Satu-satunya yang Tinky pikirkan ketika melihat telur itu adalah dia harus menyelamatkan seragamnya. Maka dari itu, secara mengesankan, dia berhasil kabur secepat kakinya mampu berlari, memilih untuk meninggalkan bangkunya di lapangan.
Prioritasnya kini berganti pada pilihan menyelamatkan seragam mahalnya.
Gea kesal karena rencananya tidak berhasil. Setengah dari teman-temannya berusaha mengejar Tinky sembari melempar telur semampu mereka, tetapi sayangnya, tak ada satu pun yang tepat sasaran. Langkahnya begitu cepat, menyalip ke sana kemari di antara pepohonan hingga mereka kewalahan.
Tidak ada yang menyadari ada sepasang mata yang memperhatikan dan terbahak karenanya. Kemudian setelah yakin gadis itu bisa mengatasi situasi tersebut, dia berbalik dan kembali ke kelas.
"Tepat seperti penilaian gue, Tinky memang menarik," puji Jemmy sembari melangkah ke bangkunya selagi Ray menunjukkan ekspresi kaget meski dia berusaha menutupinya.
"Emangnya kenapa?" tanya Reno, teman sebangku Jemmy.
"Lo lihat aja sendiri.
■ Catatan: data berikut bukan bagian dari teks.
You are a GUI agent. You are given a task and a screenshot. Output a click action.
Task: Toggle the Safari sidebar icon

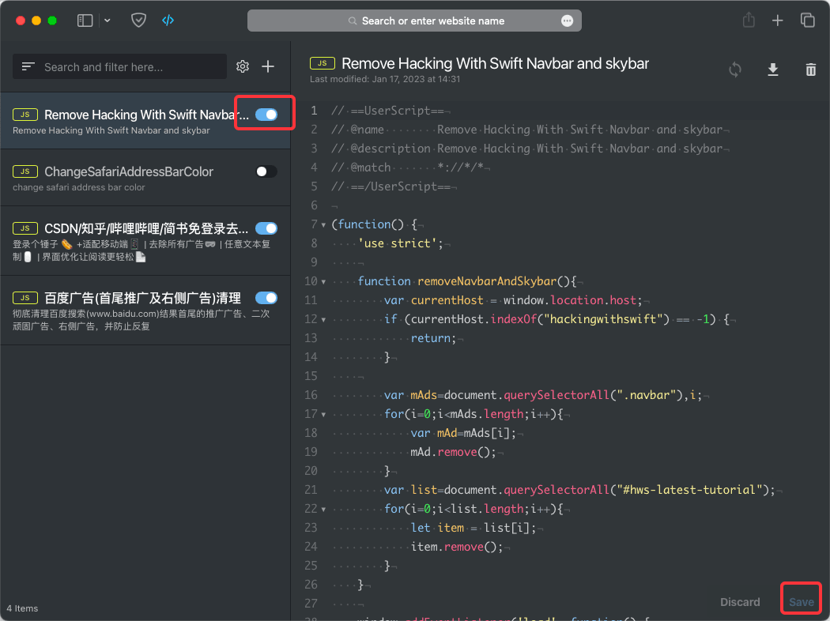[x=85, y=21]
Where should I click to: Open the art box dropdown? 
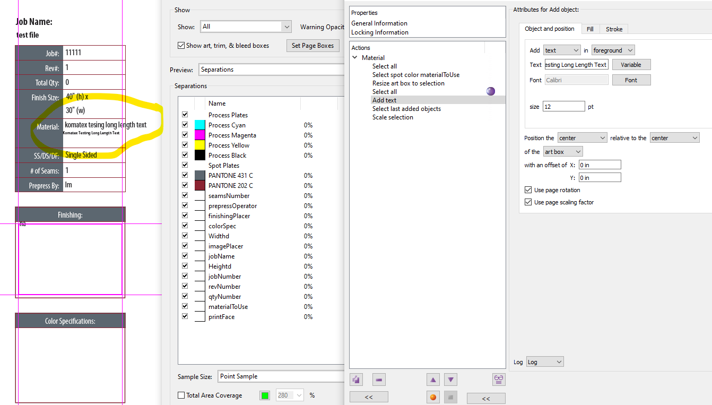coord(562,152)
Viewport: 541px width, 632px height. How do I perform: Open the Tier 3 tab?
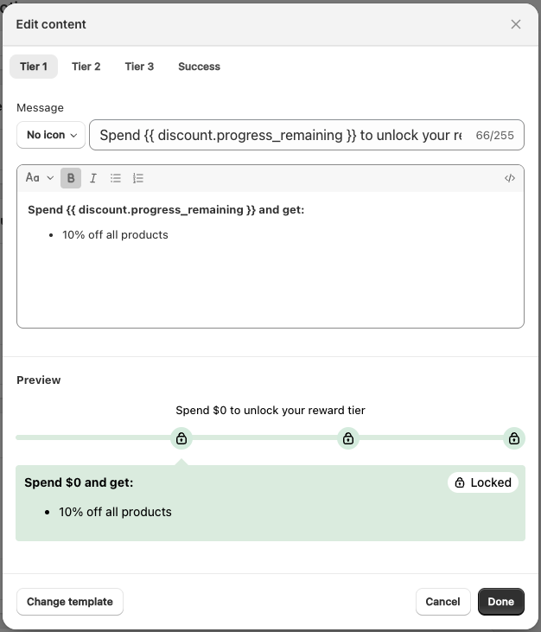[139, 67]
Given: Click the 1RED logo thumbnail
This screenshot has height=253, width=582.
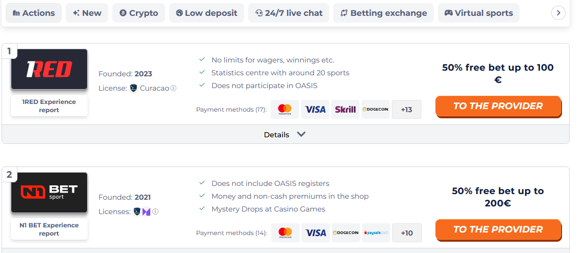Looking at the screenshot, I should (49, 69).
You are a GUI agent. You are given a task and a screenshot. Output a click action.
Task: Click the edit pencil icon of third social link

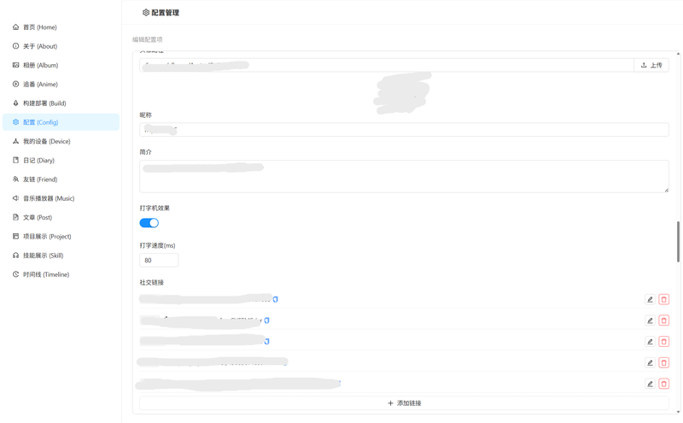point(650,342)
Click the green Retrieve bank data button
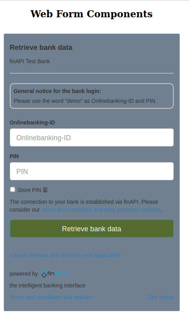 (x=92, y=229)
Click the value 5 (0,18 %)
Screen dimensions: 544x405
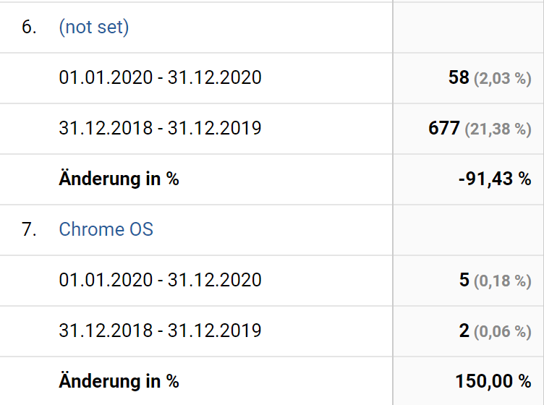tap(496, 280)
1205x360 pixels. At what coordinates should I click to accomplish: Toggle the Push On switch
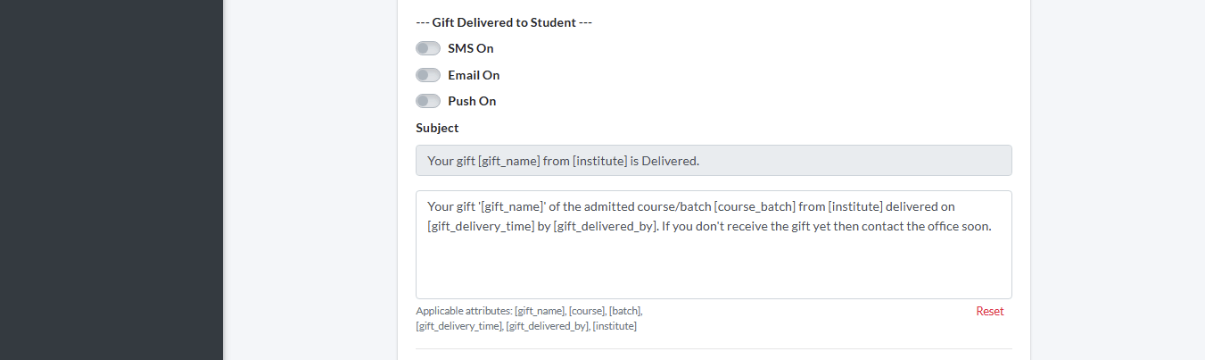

Bentar lagi dia balik," jawab Jemmy misterius, mengundang rasa kepo sementara guru yang mengajar di depan tampak tidak suka karena acara mengajarnya diinterupsi.
Pintu belakang kelas terdorong dari luar dan Tinky masuk. Napasnya terengah-engah, dia tampak berusaha mengatur napas sebisanya.
Suaranya terdengar parau sewaktu berbicara. "I'm sorry, Ma'am. My chair was stolen and I—–"
"That's okay. Please stay calm," potong Bu Kelly dengan nada prihatin. "I know what's going on since everybody's talking about it. You must be very exhausted. Please go back to your seat."
Namanya saja sekolah internasional, jadi kurikulumnya mengacu pada sistem pendidikan yang mengharuskan penggunaan bahasa Inggris. Meski mereka juga diwajibkan berbicara bahasa Inggris di luar pembelajaran, tetap saja masih ada sebagian yang belum terbiasa dan cenderung nyaman menggunakan bahasa ibu.
Walau penyampaian Tinky tidak malu-maluin, tetap saja dia jadi malu karena tidak berhasil menyelamatkan bangku dan bingung apa yang harus dia lakukan sekarang. Gadis itu berjalan ke bangku kosong lain dan sekali lagi mengharapkan respons baik dari penghuni di sebelahnya, tetapi sayangnya tidak berhasil menarik empati mereka.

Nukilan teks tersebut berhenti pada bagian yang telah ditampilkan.